In that case, bid "normally" with one spade, and give partner a chance to respond naturally, since you are in first seat. If you start too high, you are "preempting" partner, not the opponents. With so many extra points coming from extra trumps and "distribution," someone (partner or opponent) is going to bid. Unless this is a very weak group, you will not be passed out. (And if you are, you might want to find another group.)

One other thing: your hand is almost, but not quite good enough for a "demand" bid of two clubs, that forces partner to bid two diamonds (or higher) unless the opponents intervene. Change the queen of clubs to the ace, or a small diamond into the king, and I would bid two clubs. That is a "lower" bid that leaves more room for partner's response than four spades. Depending on what partner has (and bids), you would likely either play the hand, or double the opponents for a profit if you were strong enough to bid two clubs.
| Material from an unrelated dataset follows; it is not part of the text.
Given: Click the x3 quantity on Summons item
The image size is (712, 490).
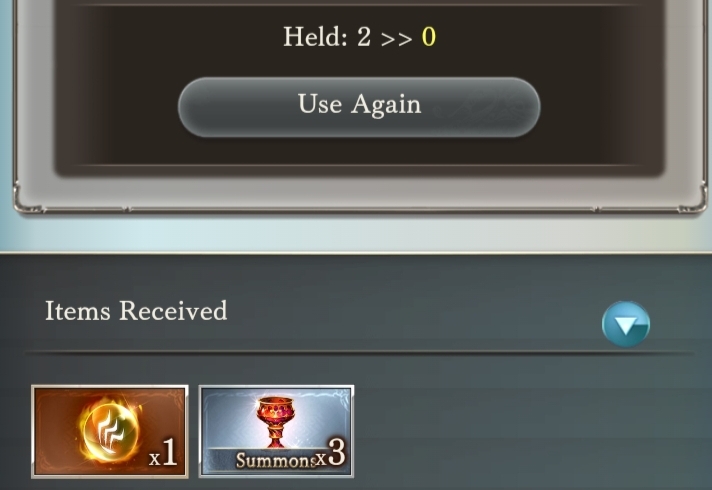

  • Let's be clear - the hand is a DK short of a 2C opening. You have to have enough defensive values to double opponents profitably if they outbid you, else you are punishing partner. If partner has 4 spades and out the opponents likely have a red suit slam and you will get stuck guessing whether to take out or leave in partner's double. – Forget I was ever here Apr 2 '16 at 21:53
  • @PieterGeerkens: Amplified my statements, following your suggestions. – Tom Au Apr 2 '16 at 21:57
  • Good. You could also note that: 1) This is a 50 point deck, and so 1S is never getting passed out; and 2) an opening 2C promises that either we buy the hand or opponents will be doubled. The absence of a singleton in your hand is a significant flaw, because if partner has one that gives the opponents a 10-card fit. – Forget I was ever here Apr 2 '16 at 22:00
2

That particular hand should certainly be opened 1♠. 4♠ is a preempt, as has been noted; it's often a preempt-to-make, meaning a hand that you think has a decent shot at actually making 4♠, but only because of the distribution. However, if you'd make that bid with this hand, how will your partner know whether it's appropriate to bid on to slam?

There is a good convention for handling "strong and long" hands like this, though; NAMYATS. I play that it requires eight cards in the suit, but some play it with seven, and splits the bidding this way:

  • 8 cards, 6-7 tricks: 4♠
  • 8 cards, 8-8.5 tricks: 4♦, with your partner then having the choice of either accepting the transfer (just bidding 4♠), bidding 4♥to give some options (you will then bid 4♠, and he/she can either pass to have you play the hand or can bid on to show a "strong" hand). Also on the table is 4NT (typically a form of Blackwood, though you can play other things there) or 5 of another suit (usually either showing or asking for control, perhaps a splinter-type bid). Advanced partnerships will have very specific meanings for these bids (and often specific to the partnership), and will also have an agreement to tailor hands that are allowed to bid NAMYATS to their bidding system and style.

The same applies for hearts (with clubs being the strong bid). This allows you to tell your partner the difference between a "good" 4♠ and a "poor" one, and gives your partner some very powerful responses.